Published on August 22, 2013
A mysterious grave in a Roman Catholic cemetery in Harbour Grace has no names associated with it. The Telegram is asking for readers’ help to learn more about the grave. — Submitted photo
Published on August 22, 2013
This mysterious grave in a Roman Catholic cemetery in Harbour Grace has no names associated with it. The Telegram is asking for readers’ help to learn more about the grave. — Submitted photo
Opinions and suggestions about a mysterious grave in Harbour Grace continue to roll in.
On Wednesday, The Telegram published a photo of a grave that involves five grey, concrete surfaces. Two show a skull and crossbones. The others display lambs, crosses and an angel.
The Compass, our sister publication in Bay Roberts, initially ran the image in its Tuesday edition.
It went with a story about a recent cleanup effort involving the local Knights of Columbus group and church parishioners.
The oldest grave at the Roman Catholic cemetery, which is on Bennett’s Lane in Harbour Grace, dates back to 1802.
In Thursday’s edition, The Telegram published a number of reader thoughts on the grave from thetelegram.com.
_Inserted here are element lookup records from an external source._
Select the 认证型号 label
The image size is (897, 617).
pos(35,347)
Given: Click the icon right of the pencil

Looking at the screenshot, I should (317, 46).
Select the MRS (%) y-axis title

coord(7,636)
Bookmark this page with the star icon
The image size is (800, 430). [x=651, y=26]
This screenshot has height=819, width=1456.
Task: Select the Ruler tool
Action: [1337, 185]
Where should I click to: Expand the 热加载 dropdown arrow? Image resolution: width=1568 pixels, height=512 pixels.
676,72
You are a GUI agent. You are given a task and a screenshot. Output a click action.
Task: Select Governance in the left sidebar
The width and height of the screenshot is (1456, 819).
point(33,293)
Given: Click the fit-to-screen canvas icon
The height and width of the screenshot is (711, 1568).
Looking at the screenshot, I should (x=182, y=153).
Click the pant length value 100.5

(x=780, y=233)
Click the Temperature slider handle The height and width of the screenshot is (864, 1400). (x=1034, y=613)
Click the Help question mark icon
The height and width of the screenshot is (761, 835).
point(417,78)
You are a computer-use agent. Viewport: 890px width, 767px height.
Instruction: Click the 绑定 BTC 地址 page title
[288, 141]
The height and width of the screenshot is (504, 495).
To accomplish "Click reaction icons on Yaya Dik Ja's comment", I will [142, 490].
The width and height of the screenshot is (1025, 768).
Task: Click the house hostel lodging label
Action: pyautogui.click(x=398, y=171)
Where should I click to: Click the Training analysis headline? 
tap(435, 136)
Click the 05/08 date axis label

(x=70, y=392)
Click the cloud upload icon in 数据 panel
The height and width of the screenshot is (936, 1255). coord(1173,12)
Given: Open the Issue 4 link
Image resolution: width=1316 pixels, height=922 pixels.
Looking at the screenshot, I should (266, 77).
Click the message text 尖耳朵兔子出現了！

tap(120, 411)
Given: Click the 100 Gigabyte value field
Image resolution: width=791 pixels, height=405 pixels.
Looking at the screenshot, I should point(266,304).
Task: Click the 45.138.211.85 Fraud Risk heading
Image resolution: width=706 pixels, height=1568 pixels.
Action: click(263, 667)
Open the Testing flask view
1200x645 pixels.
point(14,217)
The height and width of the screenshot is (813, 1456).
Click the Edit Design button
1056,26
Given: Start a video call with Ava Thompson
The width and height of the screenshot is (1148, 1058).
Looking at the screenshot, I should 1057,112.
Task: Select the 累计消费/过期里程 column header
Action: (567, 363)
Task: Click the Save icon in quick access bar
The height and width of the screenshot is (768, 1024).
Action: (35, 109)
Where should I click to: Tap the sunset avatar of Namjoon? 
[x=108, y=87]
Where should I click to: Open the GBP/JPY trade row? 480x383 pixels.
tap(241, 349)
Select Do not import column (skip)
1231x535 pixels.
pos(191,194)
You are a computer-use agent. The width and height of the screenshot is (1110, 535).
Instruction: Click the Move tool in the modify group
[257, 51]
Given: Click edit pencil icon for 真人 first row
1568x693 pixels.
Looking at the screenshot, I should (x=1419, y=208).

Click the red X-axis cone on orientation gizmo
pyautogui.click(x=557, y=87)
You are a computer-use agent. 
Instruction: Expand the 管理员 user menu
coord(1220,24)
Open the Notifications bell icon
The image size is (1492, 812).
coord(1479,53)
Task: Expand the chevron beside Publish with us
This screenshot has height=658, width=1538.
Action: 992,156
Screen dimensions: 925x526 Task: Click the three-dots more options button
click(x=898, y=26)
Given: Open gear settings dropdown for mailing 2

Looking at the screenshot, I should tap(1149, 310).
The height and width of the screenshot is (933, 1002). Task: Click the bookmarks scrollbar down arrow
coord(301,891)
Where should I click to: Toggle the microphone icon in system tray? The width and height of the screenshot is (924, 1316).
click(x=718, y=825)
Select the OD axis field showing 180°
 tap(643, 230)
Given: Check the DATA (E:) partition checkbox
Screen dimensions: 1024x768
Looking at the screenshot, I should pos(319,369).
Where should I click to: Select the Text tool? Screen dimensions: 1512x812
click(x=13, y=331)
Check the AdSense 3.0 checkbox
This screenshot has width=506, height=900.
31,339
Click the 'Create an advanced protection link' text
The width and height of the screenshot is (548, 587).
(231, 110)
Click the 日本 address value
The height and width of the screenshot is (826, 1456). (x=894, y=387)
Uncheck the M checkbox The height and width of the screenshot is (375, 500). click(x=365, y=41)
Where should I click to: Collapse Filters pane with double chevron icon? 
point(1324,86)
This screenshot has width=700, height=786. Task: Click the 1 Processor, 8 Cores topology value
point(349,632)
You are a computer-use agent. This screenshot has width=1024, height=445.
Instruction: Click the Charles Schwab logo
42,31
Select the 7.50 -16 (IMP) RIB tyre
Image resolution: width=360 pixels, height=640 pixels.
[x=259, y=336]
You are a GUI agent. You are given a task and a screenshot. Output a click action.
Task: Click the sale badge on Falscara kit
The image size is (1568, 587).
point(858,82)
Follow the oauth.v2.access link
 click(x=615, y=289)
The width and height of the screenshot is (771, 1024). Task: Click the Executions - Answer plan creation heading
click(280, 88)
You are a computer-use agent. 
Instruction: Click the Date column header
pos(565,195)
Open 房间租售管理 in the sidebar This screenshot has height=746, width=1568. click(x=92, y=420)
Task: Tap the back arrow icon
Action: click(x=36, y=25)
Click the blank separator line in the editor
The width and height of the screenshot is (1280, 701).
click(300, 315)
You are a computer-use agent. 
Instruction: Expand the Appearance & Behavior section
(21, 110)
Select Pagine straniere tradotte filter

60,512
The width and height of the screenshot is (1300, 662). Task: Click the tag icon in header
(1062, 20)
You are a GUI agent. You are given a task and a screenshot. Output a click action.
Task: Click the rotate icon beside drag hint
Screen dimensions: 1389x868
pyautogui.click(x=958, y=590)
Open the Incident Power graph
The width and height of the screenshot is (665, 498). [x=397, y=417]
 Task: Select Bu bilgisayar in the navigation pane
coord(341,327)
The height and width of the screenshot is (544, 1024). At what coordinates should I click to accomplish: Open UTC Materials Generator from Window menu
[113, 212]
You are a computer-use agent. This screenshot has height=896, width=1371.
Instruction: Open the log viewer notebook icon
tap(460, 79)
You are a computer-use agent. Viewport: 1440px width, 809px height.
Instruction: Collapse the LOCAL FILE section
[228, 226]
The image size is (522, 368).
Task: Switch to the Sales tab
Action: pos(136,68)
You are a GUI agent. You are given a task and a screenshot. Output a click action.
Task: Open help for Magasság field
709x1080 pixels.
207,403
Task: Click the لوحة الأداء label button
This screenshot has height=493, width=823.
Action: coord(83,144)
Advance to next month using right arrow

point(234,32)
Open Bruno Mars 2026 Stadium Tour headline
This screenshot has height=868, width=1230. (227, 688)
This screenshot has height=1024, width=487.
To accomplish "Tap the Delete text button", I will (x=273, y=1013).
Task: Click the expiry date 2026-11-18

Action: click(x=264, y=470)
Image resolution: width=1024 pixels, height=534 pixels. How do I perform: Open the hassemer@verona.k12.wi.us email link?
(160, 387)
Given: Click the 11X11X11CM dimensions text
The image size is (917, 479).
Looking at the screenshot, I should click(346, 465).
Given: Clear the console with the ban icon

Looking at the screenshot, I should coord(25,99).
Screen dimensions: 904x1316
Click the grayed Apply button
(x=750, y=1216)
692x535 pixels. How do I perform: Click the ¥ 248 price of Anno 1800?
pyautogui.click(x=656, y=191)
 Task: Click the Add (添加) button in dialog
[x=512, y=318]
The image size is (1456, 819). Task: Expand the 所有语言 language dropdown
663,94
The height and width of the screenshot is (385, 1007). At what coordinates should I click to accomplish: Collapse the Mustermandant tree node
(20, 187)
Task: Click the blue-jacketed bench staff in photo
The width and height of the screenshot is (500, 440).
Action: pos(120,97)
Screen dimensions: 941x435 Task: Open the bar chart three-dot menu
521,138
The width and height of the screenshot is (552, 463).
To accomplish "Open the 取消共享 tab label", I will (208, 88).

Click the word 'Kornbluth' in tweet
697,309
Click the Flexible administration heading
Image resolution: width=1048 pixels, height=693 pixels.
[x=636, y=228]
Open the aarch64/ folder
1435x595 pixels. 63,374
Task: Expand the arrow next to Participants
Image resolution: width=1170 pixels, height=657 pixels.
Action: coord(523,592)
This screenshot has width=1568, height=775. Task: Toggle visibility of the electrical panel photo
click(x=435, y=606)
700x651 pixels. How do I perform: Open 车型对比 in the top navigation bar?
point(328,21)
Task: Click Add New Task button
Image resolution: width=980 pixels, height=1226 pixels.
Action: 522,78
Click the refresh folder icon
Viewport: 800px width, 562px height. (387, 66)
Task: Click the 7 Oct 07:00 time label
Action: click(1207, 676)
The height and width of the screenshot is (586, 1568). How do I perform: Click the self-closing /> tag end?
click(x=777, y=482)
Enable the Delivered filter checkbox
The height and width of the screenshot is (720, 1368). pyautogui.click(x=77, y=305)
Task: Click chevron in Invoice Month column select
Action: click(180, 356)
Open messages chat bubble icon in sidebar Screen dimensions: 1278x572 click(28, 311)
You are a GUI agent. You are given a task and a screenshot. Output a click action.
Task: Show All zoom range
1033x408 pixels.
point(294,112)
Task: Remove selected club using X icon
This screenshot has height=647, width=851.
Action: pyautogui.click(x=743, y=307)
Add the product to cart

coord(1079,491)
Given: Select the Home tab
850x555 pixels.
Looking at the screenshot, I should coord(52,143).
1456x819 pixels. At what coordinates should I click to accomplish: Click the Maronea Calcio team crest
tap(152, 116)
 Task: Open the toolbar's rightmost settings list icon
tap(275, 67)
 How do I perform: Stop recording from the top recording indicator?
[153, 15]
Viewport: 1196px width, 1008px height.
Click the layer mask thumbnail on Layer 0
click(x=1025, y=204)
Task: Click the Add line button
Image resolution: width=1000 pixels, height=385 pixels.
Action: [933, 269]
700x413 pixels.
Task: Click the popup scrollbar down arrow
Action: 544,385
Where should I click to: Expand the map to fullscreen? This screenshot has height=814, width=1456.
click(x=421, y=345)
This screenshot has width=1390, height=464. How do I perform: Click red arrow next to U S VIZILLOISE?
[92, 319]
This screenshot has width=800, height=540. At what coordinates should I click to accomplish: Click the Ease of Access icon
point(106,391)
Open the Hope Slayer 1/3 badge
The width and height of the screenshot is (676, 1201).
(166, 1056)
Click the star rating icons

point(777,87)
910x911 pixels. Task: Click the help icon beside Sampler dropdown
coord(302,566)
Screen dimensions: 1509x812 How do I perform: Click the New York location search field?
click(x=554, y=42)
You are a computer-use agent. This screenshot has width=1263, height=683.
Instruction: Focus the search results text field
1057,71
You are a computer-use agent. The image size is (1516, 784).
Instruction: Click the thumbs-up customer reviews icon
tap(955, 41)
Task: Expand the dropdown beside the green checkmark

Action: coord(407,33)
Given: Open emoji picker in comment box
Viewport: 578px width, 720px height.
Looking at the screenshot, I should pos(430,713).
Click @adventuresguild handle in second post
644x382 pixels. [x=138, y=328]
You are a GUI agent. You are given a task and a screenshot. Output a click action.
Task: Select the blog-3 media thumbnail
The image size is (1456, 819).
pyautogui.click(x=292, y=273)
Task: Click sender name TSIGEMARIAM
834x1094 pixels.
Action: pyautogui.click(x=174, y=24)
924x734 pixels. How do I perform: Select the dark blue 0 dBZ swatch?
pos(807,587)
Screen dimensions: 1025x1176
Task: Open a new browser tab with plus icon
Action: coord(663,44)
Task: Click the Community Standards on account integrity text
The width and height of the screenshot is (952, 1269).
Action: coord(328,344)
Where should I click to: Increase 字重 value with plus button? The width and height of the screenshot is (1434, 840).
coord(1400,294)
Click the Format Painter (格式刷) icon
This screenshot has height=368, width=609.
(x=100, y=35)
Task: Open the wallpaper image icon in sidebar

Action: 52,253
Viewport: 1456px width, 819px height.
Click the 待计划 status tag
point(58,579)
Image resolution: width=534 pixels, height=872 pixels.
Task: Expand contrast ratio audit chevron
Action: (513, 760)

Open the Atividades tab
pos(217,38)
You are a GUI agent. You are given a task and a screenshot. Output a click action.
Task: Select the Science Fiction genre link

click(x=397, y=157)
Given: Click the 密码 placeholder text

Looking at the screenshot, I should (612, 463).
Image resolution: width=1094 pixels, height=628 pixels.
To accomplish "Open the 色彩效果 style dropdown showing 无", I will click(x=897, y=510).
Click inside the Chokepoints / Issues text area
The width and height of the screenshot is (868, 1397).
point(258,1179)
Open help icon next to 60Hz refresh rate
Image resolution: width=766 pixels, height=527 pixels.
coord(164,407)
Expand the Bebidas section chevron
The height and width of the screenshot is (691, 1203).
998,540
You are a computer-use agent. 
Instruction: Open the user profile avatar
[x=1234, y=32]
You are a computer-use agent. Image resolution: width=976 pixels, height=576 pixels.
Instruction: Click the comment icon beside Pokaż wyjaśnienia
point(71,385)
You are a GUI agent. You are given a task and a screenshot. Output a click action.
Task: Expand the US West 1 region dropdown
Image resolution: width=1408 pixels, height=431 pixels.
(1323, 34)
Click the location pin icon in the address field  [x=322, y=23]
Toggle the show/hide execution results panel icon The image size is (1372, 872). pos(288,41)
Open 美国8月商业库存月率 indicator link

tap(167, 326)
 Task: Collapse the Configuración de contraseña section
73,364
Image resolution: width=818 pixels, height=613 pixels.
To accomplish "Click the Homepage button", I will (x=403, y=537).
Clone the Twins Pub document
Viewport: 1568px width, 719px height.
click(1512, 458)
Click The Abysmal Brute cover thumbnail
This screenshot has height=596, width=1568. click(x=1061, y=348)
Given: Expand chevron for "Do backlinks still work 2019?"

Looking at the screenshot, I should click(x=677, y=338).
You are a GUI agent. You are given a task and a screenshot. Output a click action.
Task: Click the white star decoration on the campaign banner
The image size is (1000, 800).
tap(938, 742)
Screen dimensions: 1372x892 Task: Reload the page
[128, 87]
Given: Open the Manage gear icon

Today, we offer some more of that, as well this answer to a question about the grave we posed to Gerald Pocius, a folklore professor at Memorial University.
He wrote: “I saw this grave marker first back in 1974. I am certain it is the fragments of a table tomb, almost certainly it came from Ireland. I would say it dates from around 1800. The skull and crossbones is a typical motif at the time, found on English and Irish funerary art ... Obviously the slab with the funerary details is either destroyed or below ground.”
Andrea Vincent emailed in this anecdote: “I first heard about this grave yard about 10 years ago from a book that I believe is called “The history of Pirates and Outlaws of Newfoundland.” I can't remember if that is the exact title and I can't remember the name of the author, but I'll do some digging and try to find out. The book spoke of the grave yard as being a pirate grave yard, so my friends and I, being in high school and loving spooky things went for a road trip to try to find it.
“It took us FOREVER to find the thing! No one in the town would tell us where it was. We got the same response over and over, that we should turn around and leave, because we didn't need to find it. Anyway we finally found an older man who gave us directions. Those grave stones weren't always lined off like that. It was very clearly a cemetery, and all of those head stones were spread out.
“A year ago when a friend was visiting I decided to take her to the ‘pirate graveyard’. And again, the same thing! No one would tell us where it was! Anyway we found it, and even though it was night time, I'd noticed many of the headstones were no longer standing and were placed on the one grave. We got out of there pretty fast because dogs were howling and it was creepy at night!”
• Bob Stacey commented on the web version of the story: “I once lived across the street from this graveyard and remember reading the inscription “Mary Pendergast” as being buried in this grave, Complete with crossbones. That was about 40 years ago.”
• And Russell Lake emailed in this breakdown of the graves’ symbolism: “At first glance, the skull and crossbones suggest piracy, but for a pirate, the bones should pass behind the skull, and pirates would be hung and not buried. This symbol is either Knights Templar, or Freemasonry, and given a very old grave in Newfoundland in a Roman Catholic cemetery, it probably has to do with Knights Templar. Lambs usually mean innocence or children. Horizontal crosses signify somewhere between heaven and earth, and one wonders about purgatory. There are two lambs on two crosses facing different directions? Two children born and died without being baptized — or stillborn? Angel is flying … rising to heaven. Put it all together. Probably some other symbolism?